How To Pay Down Your Debt Quickly When Working With a Tight Budget

pay down debt

It’s the age-old question in the era of credit: How can you pay down your debt quickly? New to the question, however, is the “budget” part. As the cost of living continues to rise despite the fact that incomes remain stagnant, more debtors wonder how they can pay down their debt quickly even though they’re living paycheck to paycheck. If this is where you’re at — you want to become debt-free but you can barely afford your weekly groceries — worry not.

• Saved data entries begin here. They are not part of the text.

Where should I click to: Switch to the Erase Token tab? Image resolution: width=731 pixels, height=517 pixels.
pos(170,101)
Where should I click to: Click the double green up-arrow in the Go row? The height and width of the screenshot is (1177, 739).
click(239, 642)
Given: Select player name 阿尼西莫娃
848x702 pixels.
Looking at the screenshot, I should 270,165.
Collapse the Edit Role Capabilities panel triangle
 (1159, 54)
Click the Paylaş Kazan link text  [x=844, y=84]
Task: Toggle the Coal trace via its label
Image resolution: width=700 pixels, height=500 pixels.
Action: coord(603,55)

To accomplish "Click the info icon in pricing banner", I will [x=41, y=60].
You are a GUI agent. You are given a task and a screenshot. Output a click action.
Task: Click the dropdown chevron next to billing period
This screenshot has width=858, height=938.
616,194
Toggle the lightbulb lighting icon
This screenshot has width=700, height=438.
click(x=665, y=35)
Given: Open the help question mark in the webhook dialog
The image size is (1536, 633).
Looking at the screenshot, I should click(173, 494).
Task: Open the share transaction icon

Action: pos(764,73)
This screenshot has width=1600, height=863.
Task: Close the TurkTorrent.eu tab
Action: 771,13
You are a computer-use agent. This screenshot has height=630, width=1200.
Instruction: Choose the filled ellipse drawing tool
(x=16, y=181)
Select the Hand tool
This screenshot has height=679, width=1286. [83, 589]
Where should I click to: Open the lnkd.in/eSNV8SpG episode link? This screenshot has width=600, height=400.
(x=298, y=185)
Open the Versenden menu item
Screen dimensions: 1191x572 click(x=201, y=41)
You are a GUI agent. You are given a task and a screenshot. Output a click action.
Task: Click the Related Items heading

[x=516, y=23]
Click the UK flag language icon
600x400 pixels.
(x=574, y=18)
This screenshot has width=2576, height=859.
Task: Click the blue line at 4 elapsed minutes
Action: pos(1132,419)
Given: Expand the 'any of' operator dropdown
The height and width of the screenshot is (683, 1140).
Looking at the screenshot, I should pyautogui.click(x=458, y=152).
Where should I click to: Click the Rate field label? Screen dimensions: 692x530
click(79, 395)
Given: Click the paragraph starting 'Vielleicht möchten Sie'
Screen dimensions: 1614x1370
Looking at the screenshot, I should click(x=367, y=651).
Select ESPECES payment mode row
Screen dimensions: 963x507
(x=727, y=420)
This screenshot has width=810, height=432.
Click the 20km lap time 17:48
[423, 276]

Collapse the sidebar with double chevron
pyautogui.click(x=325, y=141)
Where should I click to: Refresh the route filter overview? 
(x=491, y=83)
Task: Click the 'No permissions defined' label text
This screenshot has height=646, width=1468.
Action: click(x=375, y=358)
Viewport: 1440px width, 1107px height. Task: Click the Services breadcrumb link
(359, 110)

There is a way you can whittle down that oppressive debt, continue to eat well and not have to take on a second job — it’ll just require a bit of patience, willpower and determination.

Budget for Your Debt Payments

One of the biggest mistake consumers make is failing to account for debt payments in their weekly or monthly budgets. Though not necessarily in the same ballpark as the utility or phone bill, a debt payment is a bill, and you should treat it as such until it’s gone. After all, it’s due every month, and if you fail to pay it, there will be consequences, which include a decreased credit score, interest charges and late fees.

The easiest way to account for your debt payments is to use the zero-sum budget approach. This approach involves taking every last dollar you earn each month and assigning it a job. You should make enough to confidently cover your recurring living expenses, including your debt payments. If you don’t, you need to take a good hard look at your expenditures and start making cuts.

Cut Out Unnecessary Expenses

Speaking of making cuts — if you’re reading this, chances are you’re at the point where you need to start reducing your living expenses. Can you cut your grocery bill by shopping in bulk and at discount stores? Can you make your own cleaning supplies? Do you really need to buy a $5 latte every morning, or can you make your own brew at home?

Review your bank statements and monthly bills to see where you can reasonably make cuts. Also, assess your subscriptions. You may hold subscriptions to apps, services or publications you no longer use, which could be costing you hundreds of dollars each month. Cancel those you don’t use and pause subscriptions you want to keep but can’t afford right now.

Aim to reduce your charges by at least 10%, and then apply that savings to pay down your debt faster. While these changes need only be temporary, you may discover that you can sustain them over the long-term.

Stop Impulse Buying

Research reveals that consumers spend approximately $5,400 on impulse purchases each year. That’s $450 a month that could go to debt, savings and other meaningful expenses. If you’re an impulse buyer, it’s time to stop — for good. Impulses purchases may provide a brief surge of satisfaction, but it’s just that — brief. The debt you amassed as a result of impulse buying is longer lived.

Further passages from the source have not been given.